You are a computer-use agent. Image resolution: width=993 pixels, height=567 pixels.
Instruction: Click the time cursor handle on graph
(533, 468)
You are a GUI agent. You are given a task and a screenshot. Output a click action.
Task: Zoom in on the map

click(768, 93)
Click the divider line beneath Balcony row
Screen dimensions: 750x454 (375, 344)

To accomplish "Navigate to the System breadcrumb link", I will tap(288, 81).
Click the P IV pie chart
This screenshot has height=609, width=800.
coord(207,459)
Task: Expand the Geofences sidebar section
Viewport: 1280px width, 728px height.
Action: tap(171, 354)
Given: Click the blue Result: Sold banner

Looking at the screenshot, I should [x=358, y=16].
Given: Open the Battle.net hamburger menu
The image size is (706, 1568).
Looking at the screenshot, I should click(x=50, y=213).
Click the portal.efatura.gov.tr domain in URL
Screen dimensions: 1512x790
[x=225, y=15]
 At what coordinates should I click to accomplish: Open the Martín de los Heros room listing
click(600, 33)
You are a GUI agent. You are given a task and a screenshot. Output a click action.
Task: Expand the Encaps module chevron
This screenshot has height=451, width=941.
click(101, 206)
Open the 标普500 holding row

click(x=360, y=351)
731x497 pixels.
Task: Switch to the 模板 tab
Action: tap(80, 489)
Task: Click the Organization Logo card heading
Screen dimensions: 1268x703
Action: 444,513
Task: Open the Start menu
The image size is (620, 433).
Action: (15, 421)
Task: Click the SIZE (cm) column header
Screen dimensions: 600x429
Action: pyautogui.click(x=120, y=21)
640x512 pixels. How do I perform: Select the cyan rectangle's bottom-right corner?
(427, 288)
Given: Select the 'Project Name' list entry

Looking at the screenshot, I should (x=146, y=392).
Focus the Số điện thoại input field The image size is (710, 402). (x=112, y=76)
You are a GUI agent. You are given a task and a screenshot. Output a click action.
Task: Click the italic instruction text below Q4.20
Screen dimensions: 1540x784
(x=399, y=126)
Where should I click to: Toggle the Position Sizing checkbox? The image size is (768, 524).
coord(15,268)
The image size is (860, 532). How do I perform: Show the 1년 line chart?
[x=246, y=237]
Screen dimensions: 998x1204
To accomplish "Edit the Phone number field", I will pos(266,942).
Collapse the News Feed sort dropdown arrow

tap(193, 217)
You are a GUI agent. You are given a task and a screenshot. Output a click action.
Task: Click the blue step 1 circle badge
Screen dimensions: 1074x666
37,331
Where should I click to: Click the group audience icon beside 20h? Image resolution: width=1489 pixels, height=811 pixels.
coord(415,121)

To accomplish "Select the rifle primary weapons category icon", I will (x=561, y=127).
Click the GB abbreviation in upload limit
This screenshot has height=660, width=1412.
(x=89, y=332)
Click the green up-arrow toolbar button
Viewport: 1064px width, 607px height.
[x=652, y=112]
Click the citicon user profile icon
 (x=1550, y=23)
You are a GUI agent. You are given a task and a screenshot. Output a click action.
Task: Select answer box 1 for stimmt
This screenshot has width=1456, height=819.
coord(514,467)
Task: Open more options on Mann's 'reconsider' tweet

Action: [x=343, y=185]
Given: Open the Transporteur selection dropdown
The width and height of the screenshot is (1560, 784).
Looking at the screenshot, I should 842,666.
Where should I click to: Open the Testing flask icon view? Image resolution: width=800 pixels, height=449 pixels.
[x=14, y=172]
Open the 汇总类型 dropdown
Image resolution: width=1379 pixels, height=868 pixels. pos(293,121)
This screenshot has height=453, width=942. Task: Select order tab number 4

Work instructions: Transcribe each entry. Leave nothing out.

Final answer:
You are a computer-use agent. Image resolution: width=993 pixels, height=567 pixels.
Instruction: Click the time cursor handle on graph
(533, 468)
You are a GUI agent. You are given a task and a screenshot. Output a click action.
Task: Zoom in on the map

click(768, 93)
Click the divider line beneath Balcony row
Screen dimensions: 750x454 (375, 344)

To accomplish "Navigate to the System breadcrumb link", I will tap(288, 81).
Click the P IV pie chart
This screenshot has height=609, width=800.
coord(207,459)
Task: Expand the Geofences sidebar section
Viewport: 1280px width, 728px height.
Action: tap(171, 354)
Given: Click the blue Result: Sold banner

Looking at the screenshot, I should [x=358, y=16].
Given: Open the Battle.net hamburger menu
The image size is (706, 1568).
Looking at the screenshot, I should click(x=50, y=213).
Click the portal.efatura.gov.tr domain in URL
Screen dimensions: 1512x790
[x=225, y=15]
 At what coordinates should I click to accomplish: Open the Martín de los Heros room listing
click(600, 33)
You are a GUI agent. You are given a task and a screenshot. Output a click action.
Task: Expand the Encaps module chevron
This screenshot has height=451, width=941.
click(101, 206)
Open the 标普500 holding row

click(x=360, y=351)
731x497 pixels.
Task: Switch to the 模板 tab
Action: tap(80, 489)
Task: Click the Organization Logo card heading
Screen dimensions: 1268x703
Action: 444,513
Task: Open the Start menu
The image size is (620, 433).
Action: (15, 421)
Task: Click the SIZE (cm) column header
Screen dimensions: 600x429
Action: pyautogui.click(x=120, y=21)
640x512 pixels. How do I perform: Select the cyan rectangle's bottom-right corner?
(427, 288)
Given: Select the 'Project Name' list entry

Looking at the screenshot, I should (x=146, y=392).
Focus the Số điện thoại input field The image size is (710, 402). (x=112, y=76)
You are a GUI agent. You are given a task and a screenshot. Output a click action.
Task: Click the italic instruction text below Q4.20
Screen dimensions: 1540x784
(x=399, y=126)
Where should I click to: Toggle the Position Sizing checkbox? The image size is (768, 524).
coord(15,268)
The image size is (860, 532). How do I perform: Show the 1년 line chart?
[x=246, y=237]
Screen dimensions: 998x1204
To accomplish "Edit the Phone number field", I will pos(266,942).
Collapse the News Feed sort dropdown arrow

tap(193, 217)
You are a GUI agent. You are given a task and a screenshot. Output a click action.
Task: Click the blue step 1 circle badge
Screen dimensions: 1074x666
37,331
Where should I click to: Click the group audience icon beside 20h? Image resolution: width=1489 pixels, height=811 pixels.
coord(415,121)

To accomplish "Select the rifle primary weapons category icon", I will (x=561, y=127).
Click the GB abbreviation in upload limit
This screenshot has height=660, width=1412.
(x=89, y=332)
Click the green up-arrow toolbar button
Viewport: 1064px width, 607px height.
[x=652, y=112]
Click the citicon user profile icon
 (x=1550, y=23)
You are a GUI agent. You are given a task and a screenshot. Output a click action.
Task: Select answer box 1 for stimmt
This screenshot has width=1456, height=819.
coord(514,467)
Task: Open more options on Mann's 'reconsider' tweet

Action: [x=343, y=185]
Given: Open the Transporteur selection dropdown
The width and height of the screenshot is (1560, 784).
Looking at the screenshot, I should 842,666.
Where should I click to: Open the Testing flask icon view? Image resolution: width=800 pixels, height=449 pixels.
[x=14, y=172]
Open the 汇总类型 dropdown
Image resolution: width=1379 pixels, height=868 pixels. pos(293,121)
This screenshot has height=453, width=942. Task: Select order tab number 4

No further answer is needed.